The SMC approves eptinezumab (Vyepti) to treat episodic and chronic migraine
This follows last month’s NICE approval of it
We welcome today’s announcement by the Scottish Medicines Consortium (SMC) that eptinezumab (Vyepti) has been approved for use within the NHS in Scotland for the treatment of episodic and chronic migraine. It follows last month’s approval by the National Institute for Health and Care Excellence (NICE) for its use on the NHS in England.
Eptinezumab is given by infusion (drip) into a vein once every 12 weeks. It is one of a number of new generation of calcitonin gene-related peptide (CGRP) antibody drugs, which are the first medication specifically designed to prevent migraine. This approval improves treatment options for people affected by migraine.
The SMC has said that the drug should be available for patients who experience migraine on four or more days a month and who have already failed to respond to at least three other migraine preventive drugs.
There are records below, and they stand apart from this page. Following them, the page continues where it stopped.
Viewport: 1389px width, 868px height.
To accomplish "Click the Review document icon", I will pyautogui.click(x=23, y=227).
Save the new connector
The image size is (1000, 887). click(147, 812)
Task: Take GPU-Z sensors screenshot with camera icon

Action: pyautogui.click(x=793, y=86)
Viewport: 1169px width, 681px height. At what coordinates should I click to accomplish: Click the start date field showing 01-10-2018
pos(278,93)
Migraine preventives are medicines usually taken daily to prevent or reduce the number and severity of migraine attacks.
Importance of access to this medication
Health Boards in Scotland now have three months to comply with this recommendation.
However, our report published in 2021 highlighted how many migraine patients that were eligible for this CGRP antibody medication were struggling to access them. Dismissed for too long revealed that only seven Health Boards in Scotland (out of 14) replied to our Freedom of Information requests and stated that eligible patients could access CGRP treatment.
Therefore, while it is good news that there is another treatment option for people living with migraine, it’s crucial that those who are eligible can actually access it.